All I was told, 18-20%Cr, no more than 30 ( think it was interstitial corrosion but feel free to check, autoclaving was the sterilisation method)
Get in touch with an instrument maker, they should happily put you right
Mark
 
Hi gwelo62:
For blades the most common is 440C
For instruments that don't have to be very strong it's 316L
For things that need to be moderately hard and moderately strong it's 17-4 PH H900 (It's the same grade as 630 that Laverda references in post #2)
For miscellaneous bits and bobs that need to be hard-ish but not that strong it's 416.
For bits that must be a bit tougher and harder than 17-4 PH it's 420.
For instrument handles that must be welded it's 316L or 304.
For weird applications it can be any other grade that will fit the bill.


No one size fits all.

Cheers

Marcus
www.implant-mechanix.com
www.vancouverwireedm.com
 
Hi again gwelo62:
You can further subdivide your choices based on what you must to do to make your parts.
For example:
303 and 416 cannot be welded with any hope of a decently strong weld.
440C has too much carbon in it to weld easily.
420. 17-4 PH 304 and 316 are all readily welded.

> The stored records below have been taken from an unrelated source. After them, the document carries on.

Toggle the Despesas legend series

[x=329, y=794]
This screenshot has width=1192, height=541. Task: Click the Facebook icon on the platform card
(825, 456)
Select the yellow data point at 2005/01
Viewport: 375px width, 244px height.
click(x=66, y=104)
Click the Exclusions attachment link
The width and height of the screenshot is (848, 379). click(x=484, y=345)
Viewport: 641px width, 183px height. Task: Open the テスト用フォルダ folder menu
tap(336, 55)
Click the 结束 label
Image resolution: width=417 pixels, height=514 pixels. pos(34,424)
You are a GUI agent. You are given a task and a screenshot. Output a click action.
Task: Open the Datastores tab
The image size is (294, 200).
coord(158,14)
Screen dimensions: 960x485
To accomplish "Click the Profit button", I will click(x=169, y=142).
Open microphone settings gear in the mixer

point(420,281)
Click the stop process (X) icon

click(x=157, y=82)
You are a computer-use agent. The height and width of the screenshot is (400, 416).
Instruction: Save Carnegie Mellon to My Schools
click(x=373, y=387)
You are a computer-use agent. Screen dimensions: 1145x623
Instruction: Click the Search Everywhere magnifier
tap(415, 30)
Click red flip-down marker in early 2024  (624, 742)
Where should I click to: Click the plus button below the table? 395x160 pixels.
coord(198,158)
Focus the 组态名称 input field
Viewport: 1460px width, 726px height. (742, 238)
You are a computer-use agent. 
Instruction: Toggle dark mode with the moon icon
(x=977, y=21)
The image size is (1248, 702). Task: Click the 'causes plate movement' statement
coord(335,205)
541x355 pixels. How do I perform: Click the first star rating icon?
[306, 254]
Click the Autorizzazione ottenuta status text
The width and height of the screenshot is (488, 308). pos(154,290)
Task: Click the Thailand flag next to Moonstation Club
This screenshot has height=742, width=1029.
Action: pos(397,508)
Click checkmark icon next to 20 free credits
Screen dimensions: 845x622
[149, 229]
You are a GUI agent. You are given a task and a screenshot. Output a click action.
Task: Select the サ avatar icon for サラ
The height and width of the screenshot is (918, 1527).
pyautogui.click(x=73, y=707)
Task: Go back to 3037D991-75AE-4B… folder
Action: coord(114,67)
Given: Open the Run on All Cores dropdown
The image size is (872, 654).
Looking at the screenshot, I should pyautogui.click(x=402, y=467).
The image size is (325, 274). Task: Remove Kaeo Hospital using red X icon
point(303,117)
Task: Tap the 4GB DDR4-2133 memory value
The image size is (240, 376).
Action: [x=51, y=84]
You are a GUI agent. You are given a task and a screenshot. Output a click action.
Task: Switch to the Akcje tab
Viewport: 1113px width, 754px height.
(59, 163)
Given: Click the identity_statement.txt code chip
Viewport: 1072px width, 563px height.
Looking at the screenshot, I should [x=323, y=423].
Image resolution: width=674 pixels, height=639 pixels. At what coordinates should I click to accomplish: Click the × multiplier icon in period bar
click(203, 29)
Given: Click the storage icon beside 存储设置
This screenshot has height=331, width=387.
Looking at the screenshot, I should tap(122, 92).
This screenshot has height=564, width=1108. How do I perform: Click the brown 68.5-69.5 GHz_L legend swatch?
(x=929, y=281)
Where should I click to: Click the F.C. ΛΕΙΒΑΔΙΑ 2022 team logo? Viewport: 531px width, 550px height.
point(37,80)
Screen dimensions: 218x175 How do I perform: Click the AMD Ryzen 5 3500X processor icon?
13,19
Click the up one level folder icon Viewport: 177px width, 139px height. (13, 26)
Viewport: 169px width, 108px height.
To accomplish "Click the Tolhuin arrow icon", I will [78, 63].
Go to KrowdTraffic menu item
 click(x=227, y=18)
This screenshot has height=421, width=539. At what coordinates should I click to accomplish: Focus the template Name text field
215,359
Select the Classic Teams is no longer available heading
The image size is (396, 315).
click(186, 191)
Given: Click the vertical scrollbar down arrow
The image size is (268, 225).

If hardness is a necessary feature you may heat treat it:
440C goes to about 58-60 RC
420 goes to about 52-54 RC
17-4 goes to about 44 RC
416 goes to about 43 RC

304 and 316 can only be work hardened...they are austenitic and do not respond to heat treatment.
Full hard 304 is about 38 RC

If corrosion resistance is a priority:
Duplex 2205 is very good
316L is slightly less good
then 304
303
17-4
420
416
440C

If machinability is a priority:
416 and 303 are the easiest to machine in volume and are often used in screw machine parts.
17-4 PH is also very popular but quite a bit more challenging, especially to drill and to tap.
So is 420
After that it's a bit of a crap shoot.
440C is like other high carbon steels...it doesn't turn or mill for shit when it's annealed, but it grinds very nicely once it's hardened, and it hard turns and hard mills quite nicely too.

So you pick based on the balance of properties you need.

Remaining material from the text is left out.